Siendo México un país muy rico en recursos naturales y en la producción que generan sus habitantes, resulta incomprensible cómo es que la mayor parte de los mexicanos se encuentran viviendo en algún nivel de pobreza, además de que resultan ofensivos los niveles de desigualdad social que se reflejan en sueldos de más de 600 mil pesos mensuales con los que se benefician los ministros de la Suprema Corte de Justicia de la Nación (SCJN) y muchos otros funcionarios que obtienen 500 mil, 400 mil, 300 mil o 200 mil pesos.
En ese contexto, una buena parte del electorado del país vio con buenos ojos la propuesta del ahora presidente Andrés Manuel López Obrador de reducir los sueldos de la alta burocracia, así como la eliminación de las pensiones de los expresidentes de la república, con el fin de terminar con privilegios de un pequeño sector en el país.
Sin embargo, es increíble observar cómo algunos sectores del poder, sobre todo del Poder Judicial y de algunos otros organismos, se aferran a esos beneficios, que vistos a la luz de la realidad de la mayoría del país, resultan irracionales.
Es lamentable cómo la SCJN decidió suspender la vigencia de la Ley Federal de Remuneraciones de los Servidores Públicos y del Código Penal Federal artículo 217 bis y 217 ter, mientras no se resuelva su constitucionalidad.
La ambición e insensibilidad social de muchos servidores públicos que no están dispuestos a ganar menos de 108 mil pesos mensuales —que es el sueldo del actual presidente López Obrador—, ha provocado una lluvia de juicios de amparo, con lo que fortalecen la postura de los ministros de la Corte, que tampoco están dispuestos a dejar de percibir sus altísimos sueldos.
Más lamentable es todavía que la Comisión Nacional de Derechos Humanos y más de 50 senadores hayan interpuesto ante la SCJN las acciones de inconstitucionalidad 105/2018 y 108/2018, dolidos también por la nueva legislación encaminada a reducir la brecha salarial entre altos funcionarios y servidores públicos de la base y el resto de la población.
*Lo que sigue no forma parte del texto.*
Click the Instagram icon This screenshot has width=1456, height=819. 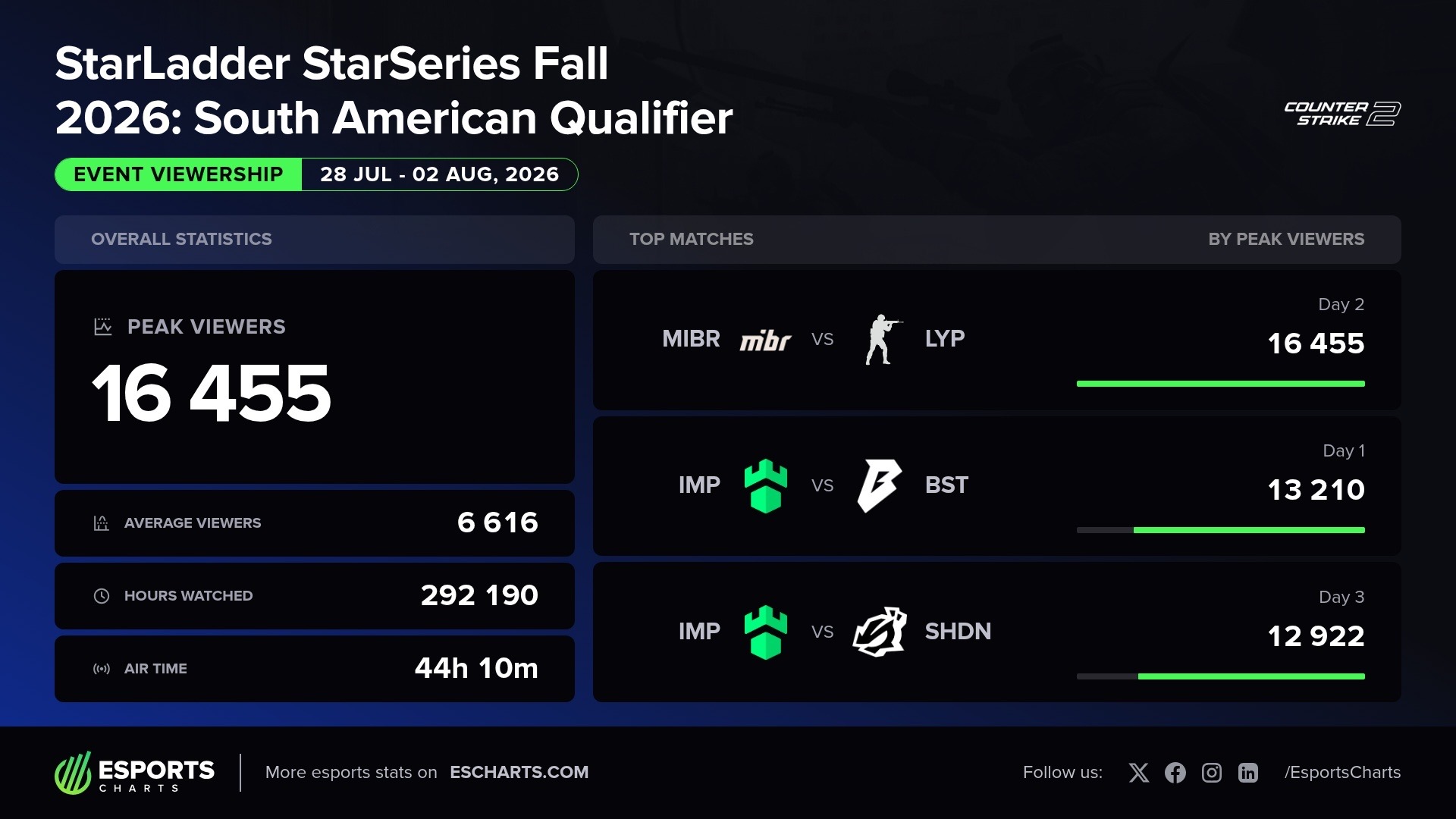click(x=1212, y=773)
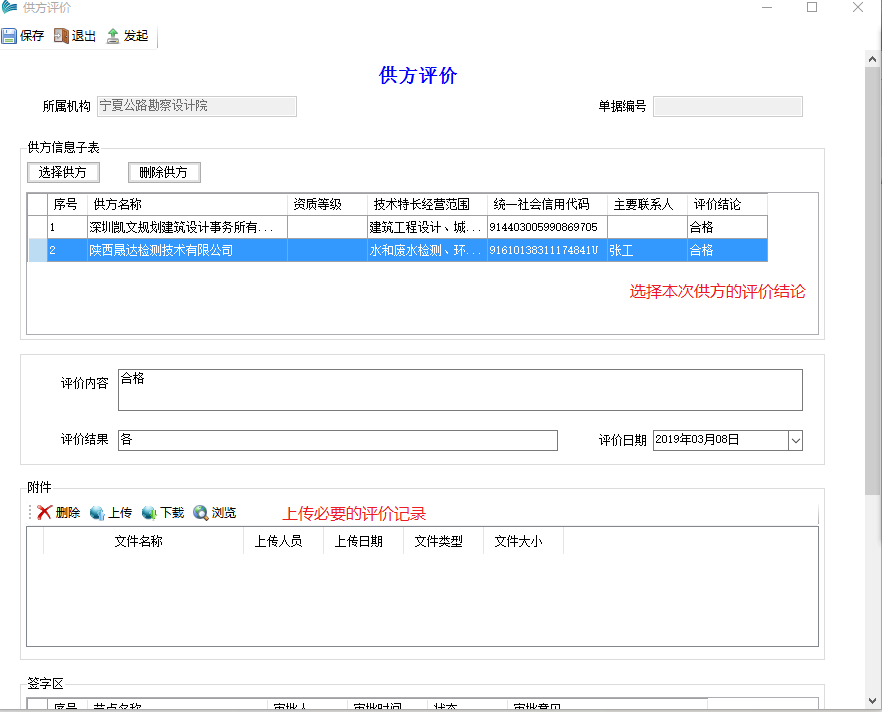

Aunque haya quienes impugnen la reducción de los salarios de la alta burocracia argumentando cuestiones de legalidad y constitucionalidad, lo cierto es que en ocasiones hay mucha diferencia entre la legalidad y la justicia.
Por más que ese sistema de remuneraciones esté garantizado en la Constitución, es momento de cambiar los viejos paradigmas hacia nuevos moldes en los que se imponga una conciencia ética del servicio público, en busca de transitar hacia una nueva sociedad en donde se destierre la mentalidad en la que los puestos de poder son vistos como una forma de enriquecimiento.
Hoy más que nunca se requiere que todos los sectores que integran el Estado mexicano —gobierno federal, estatales, municipales, poderes ejecutivos, legislativos y judiciales, así como organismos descentralizados y autónomos— adquieran conciencia de que están ahí para servir y no para servirse de los recursos públicos.
Habrá situaciones en las que será importante que los ciudadanos sean críticos de la actuación del presidente de la república, pero en estos momentos la reducción de los sueldos de los altos funcionarios es una buena causa en la que el presidente Andrés Manuel López Obrador requiere el apoyo de la sociedad.